## Description of the task
Exactly the lines from the line that has "Click the BLOG POST category label" through the final line below are to be retyped, and the pictures are not.

:::::

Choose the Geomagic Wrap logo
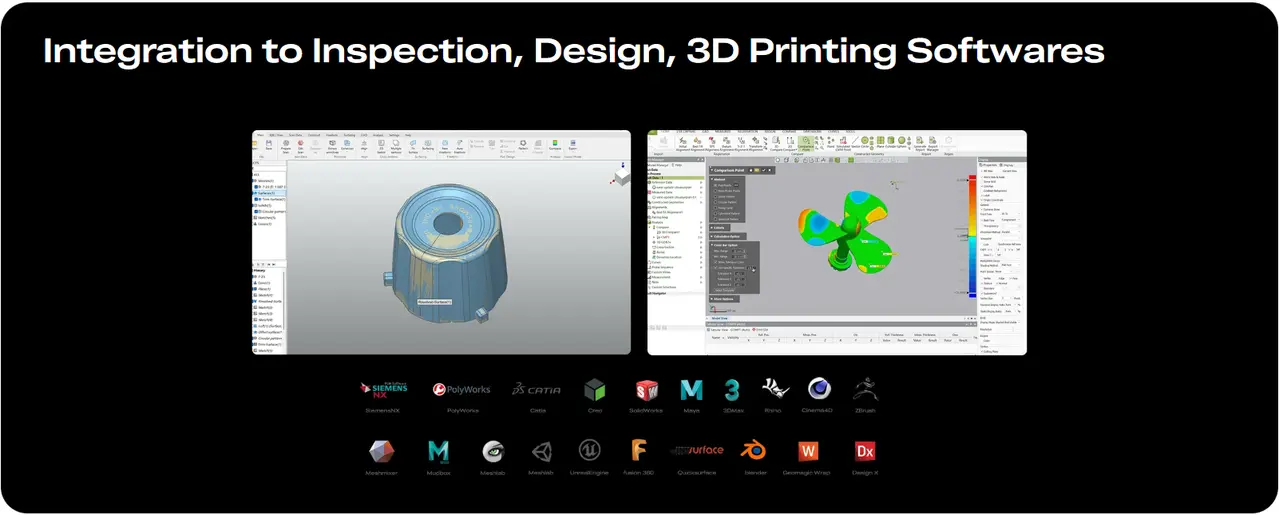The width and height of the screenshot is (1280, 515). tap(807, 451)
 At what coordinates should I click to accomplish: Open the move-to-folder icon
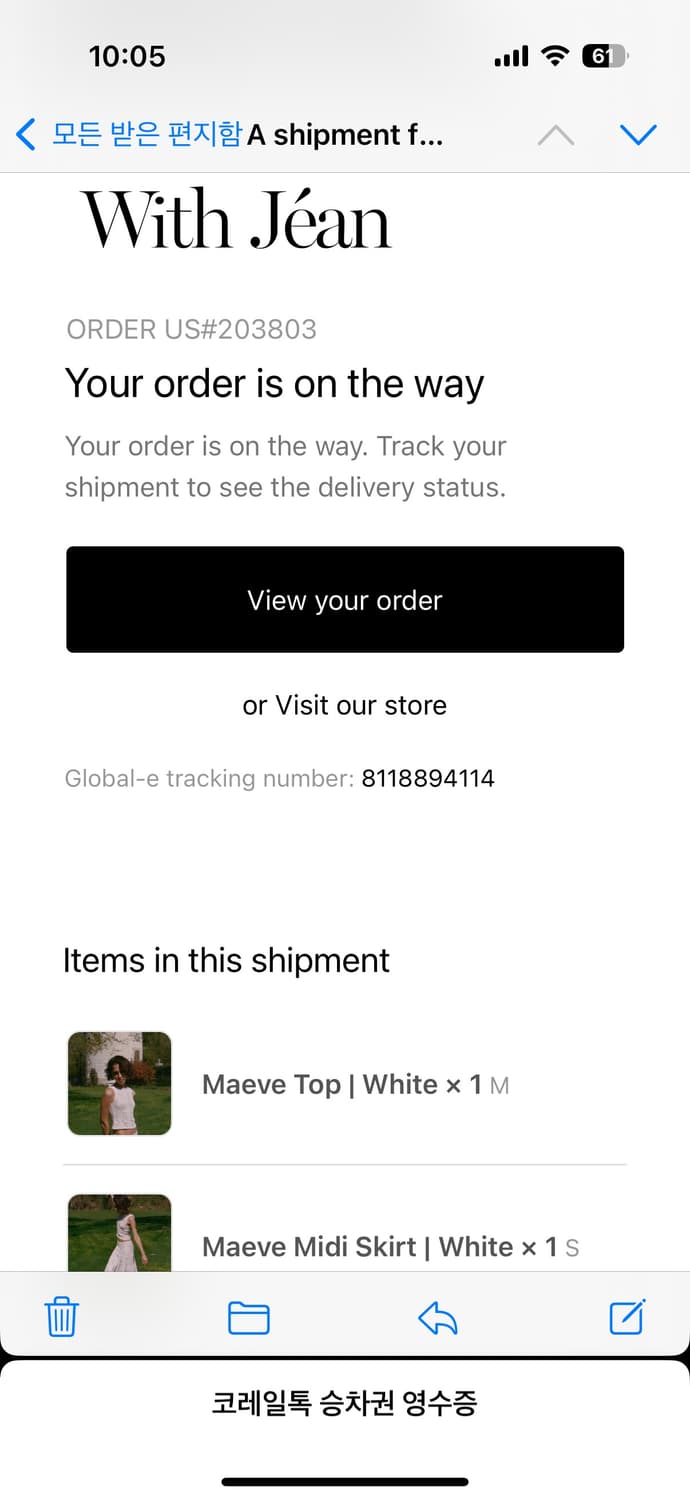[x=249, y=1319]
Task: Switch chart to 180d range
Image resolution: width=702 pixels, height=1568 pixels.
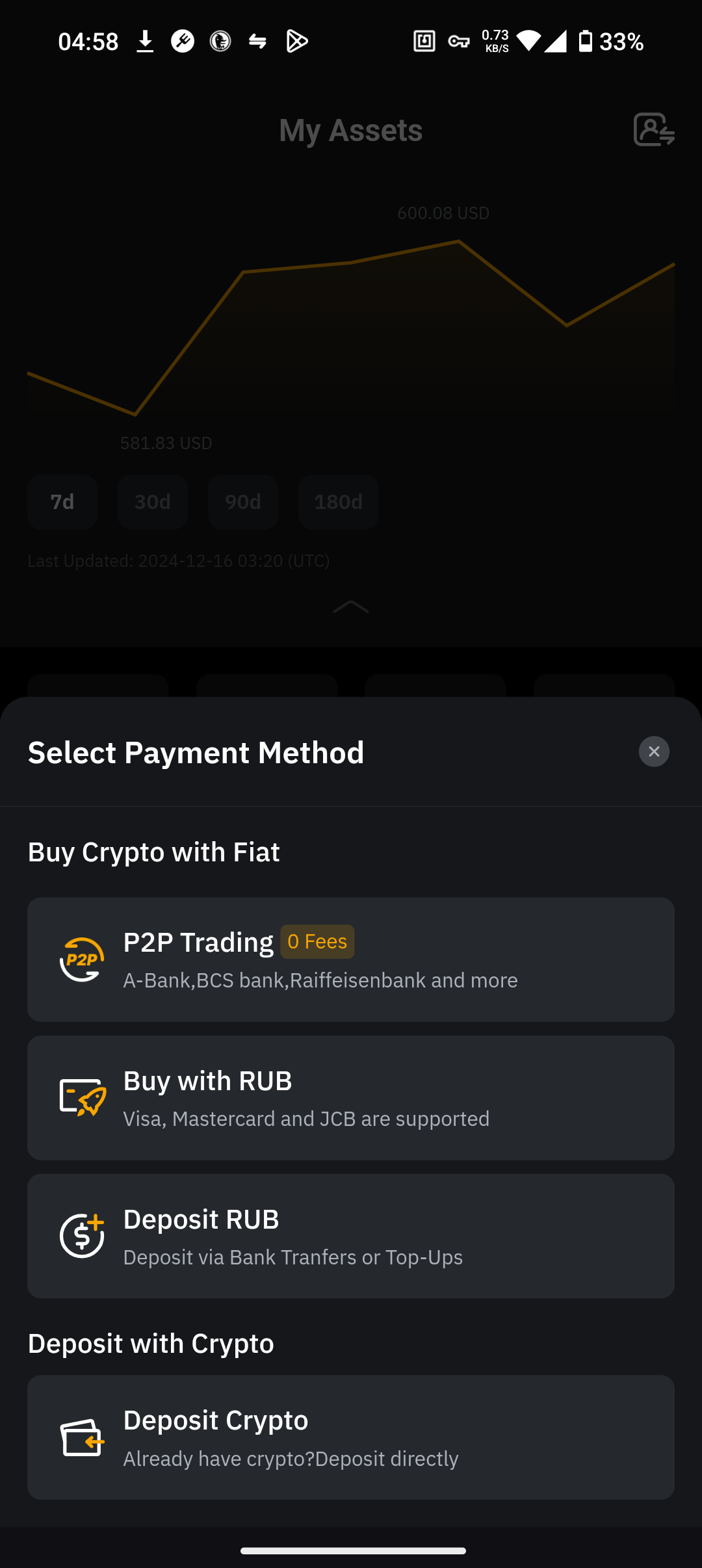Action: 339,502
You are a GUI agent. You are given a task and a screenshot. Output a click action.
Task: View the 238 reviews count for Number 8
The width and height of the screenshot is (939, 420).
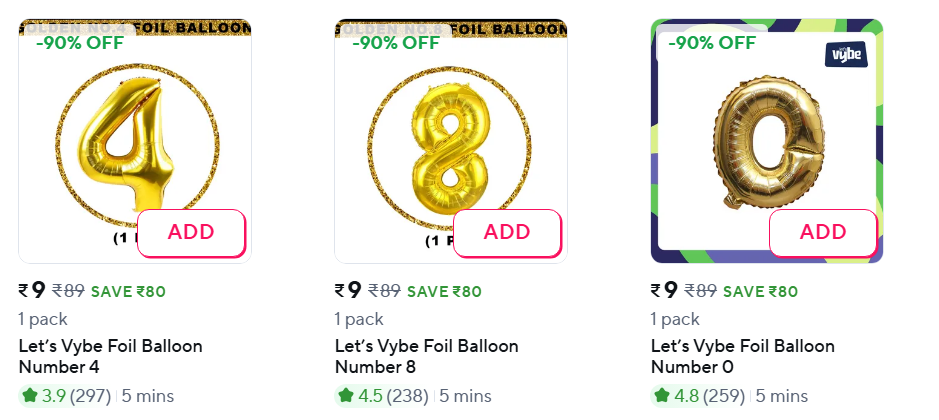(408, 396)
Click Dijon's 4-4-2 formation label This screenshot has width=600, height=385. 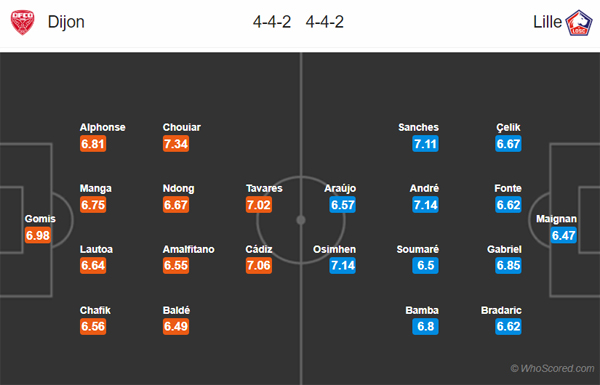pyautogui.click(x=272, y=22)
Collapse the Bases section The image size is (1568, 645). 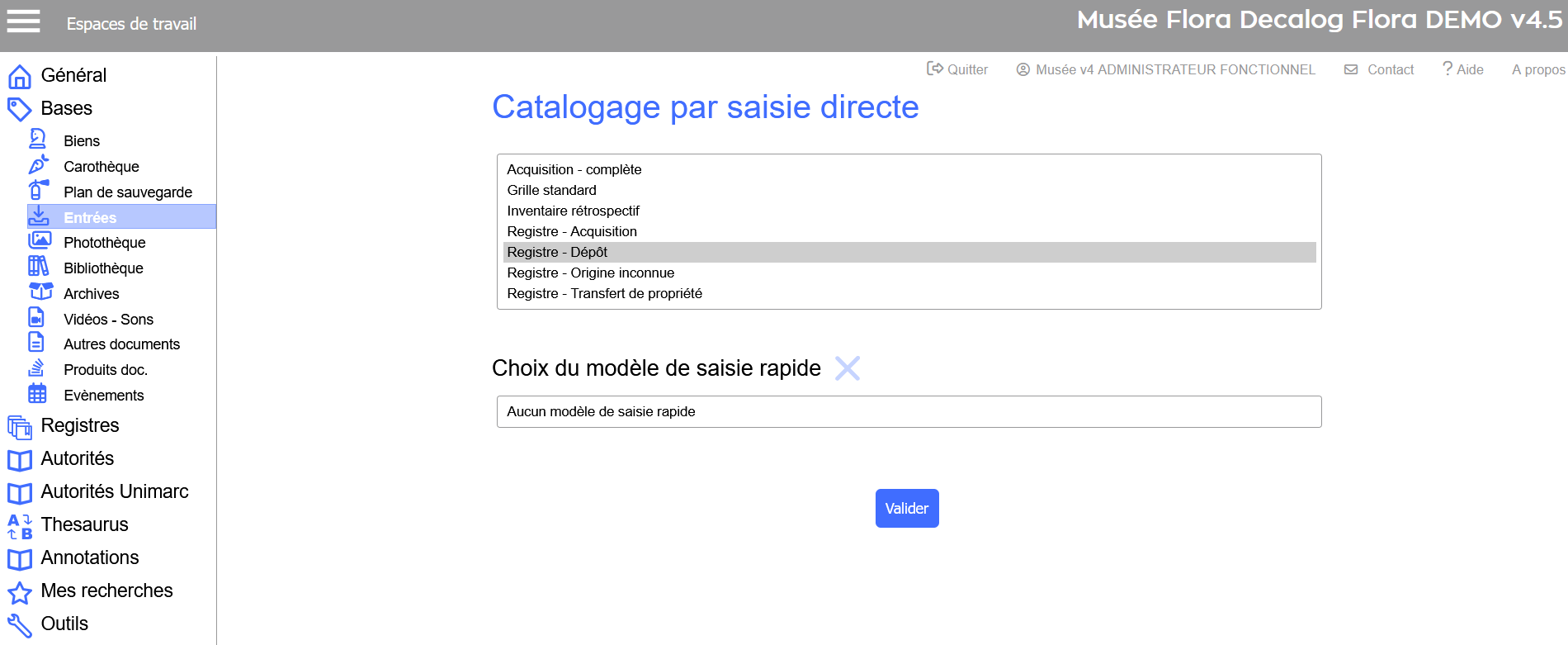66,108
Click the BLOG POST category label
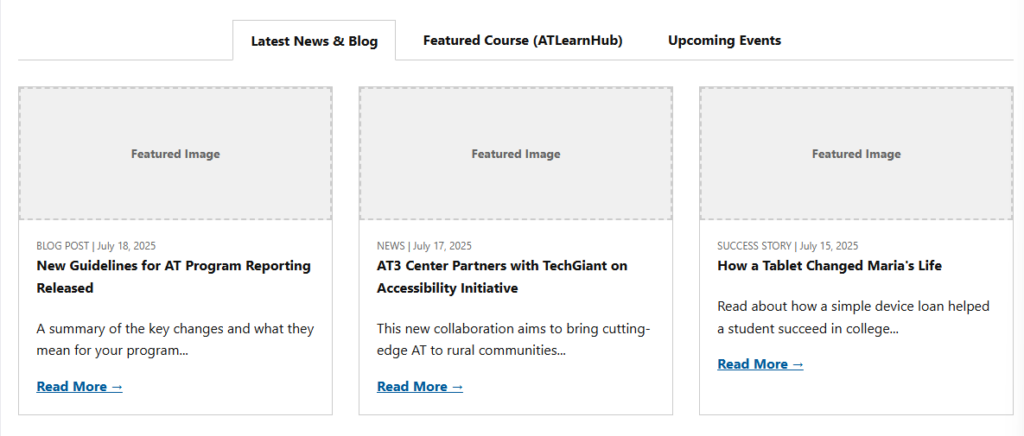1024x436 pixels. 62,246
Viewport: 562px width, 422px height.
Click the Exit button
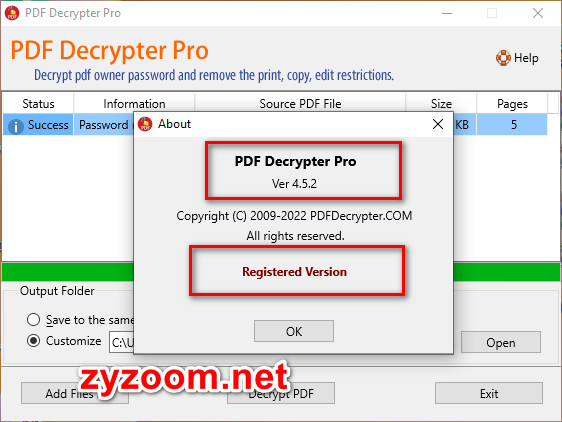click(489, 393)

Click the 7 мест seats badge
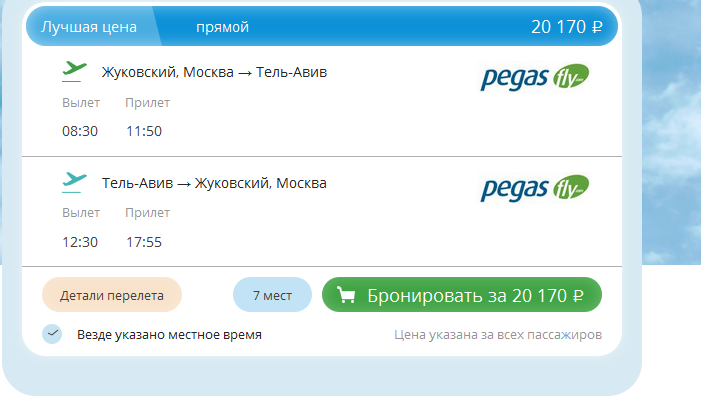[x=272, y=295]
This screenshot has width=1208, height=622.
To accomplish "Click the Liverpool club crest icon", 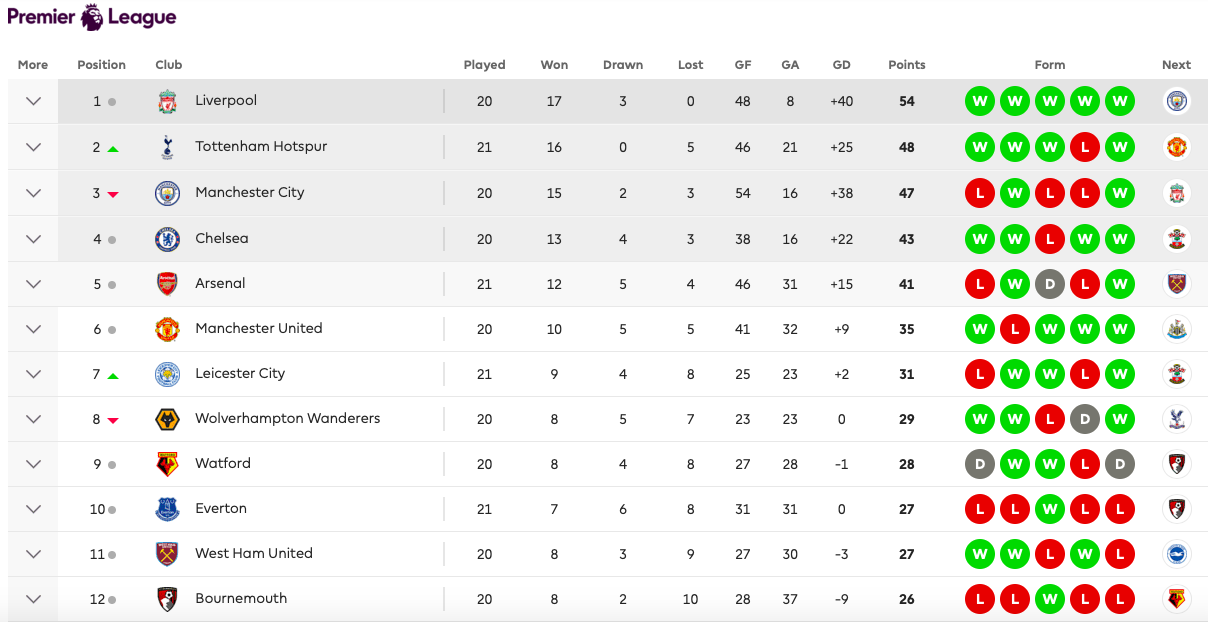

:::::

## Result
Click the BLOG POST category label
1024x436 pixels. 62,246
Viewport: 562px width, 422px height.
Click the Exit button
click(489, 393)

Click the 7 мест seats badge
[x=272, y=295]
This screenshot has width=1208, height=622.
To accomplish "Click the Liverpool club crest icon", 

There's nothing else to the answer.